Pixel coordinate grounding data:
+++

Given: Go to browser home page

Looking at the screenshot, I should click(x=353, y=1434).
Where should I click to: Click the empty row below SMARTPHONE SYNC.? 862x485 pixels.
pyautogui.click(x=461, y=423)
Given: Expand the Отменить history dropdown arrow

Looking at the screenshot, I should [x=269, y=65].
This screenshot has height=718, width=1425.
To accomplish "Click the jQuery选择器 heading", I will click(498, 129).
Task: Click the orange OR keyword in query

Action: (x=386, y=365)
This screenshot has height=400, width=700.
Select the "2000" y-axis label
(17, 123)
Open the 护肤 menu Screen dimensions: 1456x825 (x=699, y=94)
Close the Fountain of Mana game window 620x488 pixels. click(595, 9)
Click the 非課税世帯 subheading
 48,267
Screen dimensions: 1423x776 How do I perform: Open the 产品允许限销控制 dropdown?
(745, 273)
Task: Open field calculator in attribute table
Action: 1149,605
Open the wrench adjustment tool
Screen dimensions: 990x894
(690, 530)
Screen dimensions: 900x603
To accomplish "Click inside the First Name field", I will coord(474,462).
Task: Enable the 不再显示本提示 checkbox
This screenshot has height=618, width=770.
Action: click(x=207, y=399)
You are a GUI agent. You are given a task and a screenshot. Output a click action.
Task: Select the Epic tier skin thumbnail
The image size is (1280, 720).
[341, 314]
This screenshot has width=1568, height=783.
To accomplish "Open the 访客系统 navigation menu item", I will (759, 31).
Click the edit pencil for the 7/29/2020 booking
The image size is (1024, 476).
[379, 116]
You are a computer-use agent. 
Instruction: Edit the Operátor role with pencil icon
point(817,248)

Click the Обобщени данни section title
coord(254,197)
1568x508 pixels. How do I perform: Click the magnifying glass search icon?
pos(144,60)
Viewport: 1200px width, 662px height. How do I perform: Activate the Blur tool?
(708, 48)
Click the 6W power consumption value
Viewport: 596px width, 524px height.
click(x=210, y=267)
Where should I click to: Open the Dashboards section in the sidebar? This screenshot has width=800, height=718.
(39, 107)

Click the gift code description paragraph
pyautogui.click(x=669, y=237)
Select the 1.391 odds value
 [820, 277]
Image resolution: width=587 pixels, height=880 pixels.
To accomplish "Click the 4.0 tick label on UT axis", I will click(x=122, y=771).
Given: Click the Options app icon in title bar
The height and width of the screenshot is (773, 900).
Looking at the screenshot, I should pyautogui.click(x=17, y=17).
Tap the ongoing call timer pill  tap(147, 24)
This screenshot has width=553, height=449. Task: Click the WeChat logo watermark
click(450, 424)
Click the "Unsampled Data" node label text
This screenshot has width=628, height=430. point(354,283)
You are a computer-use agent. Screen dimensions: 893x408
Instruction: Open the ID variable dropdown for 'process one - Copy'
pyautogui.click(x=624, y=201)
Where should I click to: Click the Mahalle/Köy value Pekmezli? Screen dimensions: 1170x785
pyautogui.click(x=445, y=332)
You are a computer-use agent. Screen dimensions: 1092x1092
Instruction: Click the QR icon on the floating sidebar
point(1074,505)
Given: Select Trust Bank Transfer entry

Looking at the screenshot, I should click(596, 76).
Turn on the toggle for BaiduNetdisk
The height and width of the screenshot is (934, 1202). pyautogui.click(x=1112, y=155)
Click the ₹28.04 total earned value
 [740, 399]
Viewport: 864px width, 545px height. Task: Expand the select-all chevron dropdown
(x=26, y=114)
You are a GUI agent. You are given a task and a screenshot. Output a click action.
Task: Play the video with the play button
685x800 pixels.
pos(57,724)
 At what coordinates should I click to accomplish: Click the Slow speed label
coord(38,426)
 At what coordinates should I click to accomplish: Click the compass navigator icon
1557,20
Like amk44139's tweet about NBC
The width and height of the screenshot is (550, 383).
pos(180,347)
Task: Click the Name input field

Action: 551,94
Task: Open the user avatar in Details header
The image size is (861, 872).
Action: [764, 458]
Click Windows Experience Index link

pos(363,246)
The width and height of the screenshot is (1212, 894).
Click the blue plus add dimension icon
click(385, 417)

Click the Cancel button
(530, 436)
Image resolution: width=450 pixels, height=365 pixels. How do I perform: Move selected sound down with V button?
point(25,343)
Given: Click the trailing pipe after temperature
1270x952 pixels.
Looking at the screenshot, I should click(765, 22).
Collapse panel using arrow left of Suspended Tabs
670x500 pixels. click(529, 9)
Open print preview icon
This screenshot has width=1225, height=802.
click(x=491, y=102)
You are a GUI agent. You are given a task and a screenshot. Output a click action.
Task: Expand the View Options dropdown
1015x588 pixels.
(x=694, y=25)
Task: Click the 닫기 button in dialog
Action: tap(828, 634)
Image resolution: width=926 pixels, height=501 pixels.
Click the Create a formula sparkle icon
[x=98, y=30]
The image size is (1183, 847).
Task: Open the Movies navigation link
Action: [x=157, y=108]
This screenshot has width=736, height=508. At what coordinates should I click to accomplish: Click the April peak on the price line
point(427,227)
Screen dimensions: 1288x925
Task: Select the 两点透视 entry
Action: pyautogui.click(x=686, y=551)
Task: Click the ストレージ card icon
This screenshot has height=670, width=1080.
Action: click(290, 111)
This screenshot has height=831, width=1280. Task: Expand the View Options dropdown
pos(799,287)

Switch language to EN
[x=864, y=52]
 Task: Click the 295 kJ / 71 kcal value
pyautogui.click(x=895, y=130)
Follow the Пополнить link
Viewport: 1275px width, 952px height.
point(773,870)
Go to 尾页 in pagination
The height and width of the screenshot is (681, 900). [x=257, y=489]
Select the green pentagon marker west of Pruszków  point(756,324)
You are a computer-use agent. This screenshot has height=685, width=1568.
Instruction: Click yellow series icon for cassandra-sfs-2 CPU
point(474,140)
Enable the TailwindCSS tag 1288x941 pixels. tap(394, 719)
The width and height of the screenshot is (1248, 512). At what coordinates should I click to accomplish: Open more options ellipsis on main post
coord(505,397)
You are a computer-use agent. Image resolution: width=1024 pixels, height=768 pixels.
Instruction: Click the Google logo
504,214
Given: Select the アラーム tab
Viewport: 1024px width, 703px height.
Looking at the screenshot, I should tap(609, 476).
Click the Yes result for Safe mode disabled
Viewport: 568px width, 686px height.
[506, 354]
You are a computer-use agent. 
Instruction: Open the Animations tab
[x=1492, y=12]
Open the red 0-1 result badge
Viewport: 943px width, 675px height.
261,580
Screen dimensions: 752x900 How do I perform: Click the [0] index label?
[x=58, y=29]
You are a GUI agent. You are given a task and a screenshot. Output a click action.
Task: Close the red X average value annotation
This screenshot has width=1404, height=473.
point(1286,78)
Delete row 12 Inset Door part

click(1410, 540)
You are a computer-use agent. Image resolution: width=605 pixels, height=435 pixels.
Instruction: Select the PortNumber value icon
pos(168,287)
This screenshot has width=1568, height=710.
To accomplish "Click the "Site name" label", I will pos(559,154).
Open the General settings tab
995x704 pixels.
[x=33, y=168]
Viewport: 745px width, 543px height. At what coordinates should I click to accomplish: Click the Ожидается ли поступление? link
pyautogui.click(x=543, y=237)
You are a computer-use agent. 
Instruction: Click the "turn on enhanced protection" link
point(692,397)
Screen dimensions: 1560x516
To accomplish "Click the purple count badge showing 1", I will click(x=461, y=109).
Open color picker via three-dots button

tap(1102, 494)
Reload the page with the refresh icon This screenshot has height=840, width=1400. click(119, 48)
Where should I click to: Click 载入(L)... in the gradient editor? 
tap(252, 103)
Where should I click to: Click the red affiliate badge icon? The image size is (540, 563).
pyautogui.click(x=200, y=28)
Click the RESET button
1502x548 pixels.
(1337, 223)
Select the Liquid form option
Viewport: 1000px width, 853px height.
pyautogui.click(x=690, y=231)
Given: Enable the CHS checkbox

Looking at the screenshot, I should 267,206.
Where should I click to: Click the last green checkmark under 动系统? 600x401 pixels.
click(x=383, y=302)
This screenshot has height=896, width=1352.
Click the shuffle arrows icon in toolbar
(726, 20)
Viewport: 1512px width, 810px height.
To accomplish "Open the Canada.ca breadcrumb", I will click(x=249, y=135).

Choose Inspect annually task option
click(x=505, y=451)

+++

#### The problem
From the records, copy out each line that includes the string "computer".

#### Written reply
You are a computer-use agent. 
You are a computer-use agent. Screen dimensions: 893x408
You are a computer-use agent. Screen dimensions: 1092x1092
You are a computer-use agent. This screenshot has height=685, width=1568.
You are a computer-use agent. Image resolution: width=1024 pixels, height=768 pixels.
You are a computer-use agent. 
You are a computer-use agent. Image resolution: width=605 pixels, height=435 pixels.
You are a computer-use agent. 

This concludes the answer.